Ślimak szary Cornu aspersum jest lądowym ślimakiem płucodysznym z rodziny Helicidae. Kiedyś umieszczany był w rodzaju Helix, co podpowiadałoby jego podobieństwo do ślimaka winniczka. W rzeczywistości jest od winniczka nieco mniejszy, muszla jest nieco bardziej przypłaszczona w stosunku do muszli Helix pomatia, ostatnio skręt jest rozszerzony, a ujście zdaje się być lekko skośnie zakończone, to znaczy, że muszla położona ujściem do dołu nie kołysze się tak bardzo, jak muszla winniczka (cóż za precyzyjny opis, jestem pełen samopodziwu!). Wywinięta delikatnie warga jest koloru białego, dołek osiowy jest całkowicie zakryty. Muszla osiąga 25-40 mm szerokości i 25-35 mm wysokości, jest brązowa (w różnym nasyceniu brązów), bardzo często z ciemniejszymi pasami i jaśniejszym deseniem. Ciało jest brązowoszare, w ubarwieniu bardzo zmienne.

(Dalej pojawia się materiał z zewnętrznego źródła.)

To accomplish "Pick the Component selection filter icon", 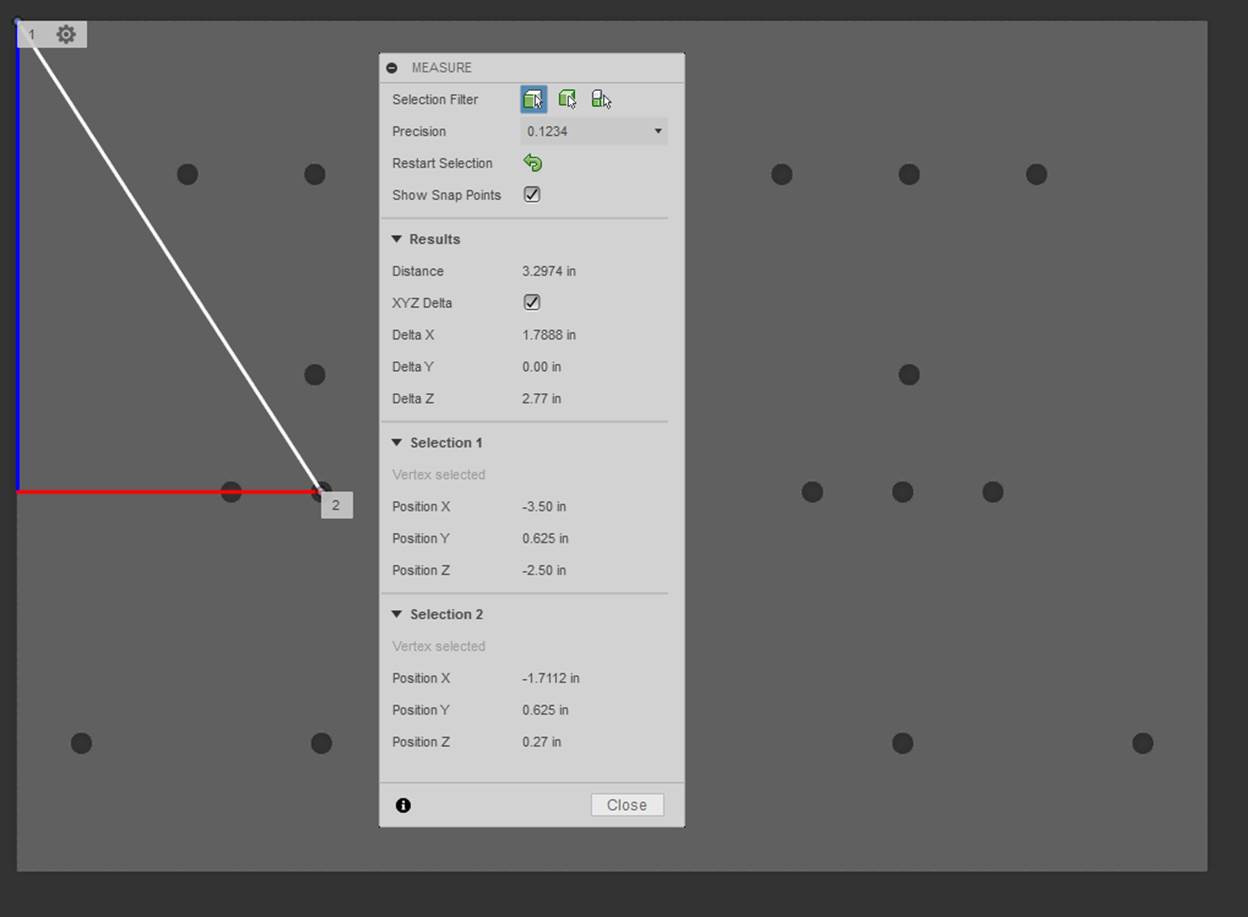I will point(601,99).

Pierwotną ojczyzną gatunku jest basen Morza Śródziemnego, zarówno w Europie, jak i północnej Afryce (Algieria). Jako synantrop łatwo ulega zawleczeniu i obecnie jest jednym z najszerzej rozmieszczonych na świecie gatunków lądowych ślimaków. W Europie najdalej na północ wysunięte stanowisko znajduje się na Wyspach Owczych (iNaturalist). W Polsce dotychczas zanotowany został na kilku stanowiskach, od Krakowa po Dębki (koło Władysławowa) i od Goleniowa po Warszawę. Na świecie do znalezienia w Południowej Afryce i na zachodzie obu Ameryk.

Uważany jest za groźnego szkodnika upraw, stąd jego obecność w Polsce wcale nie powinna cieszyć. Czy zyska u nas status gatunku inwazyjnego, tego nie wiem, można zakładać, że tak będzie. Jak z nim postępować? Tego też wiem, mogę zaproponować, żeby zrobić zdjęcie, umieścić obserwację w iNaturalist, a ślimaki, jeśli ich dużo - wyzbierać i ugotować, wszak to jeden z najsmaczniejszych ślimaków konsumowanych masowo przez człowieka. A jakby kto spotkał w Polsce, niechby dał znać. Warto obserwować nowe pojawienia się i monitorować tempo rozprzestrzeniania się gatunku...

Na zdjęciach osobniki z Łodzi z ulicy Warszawskiej.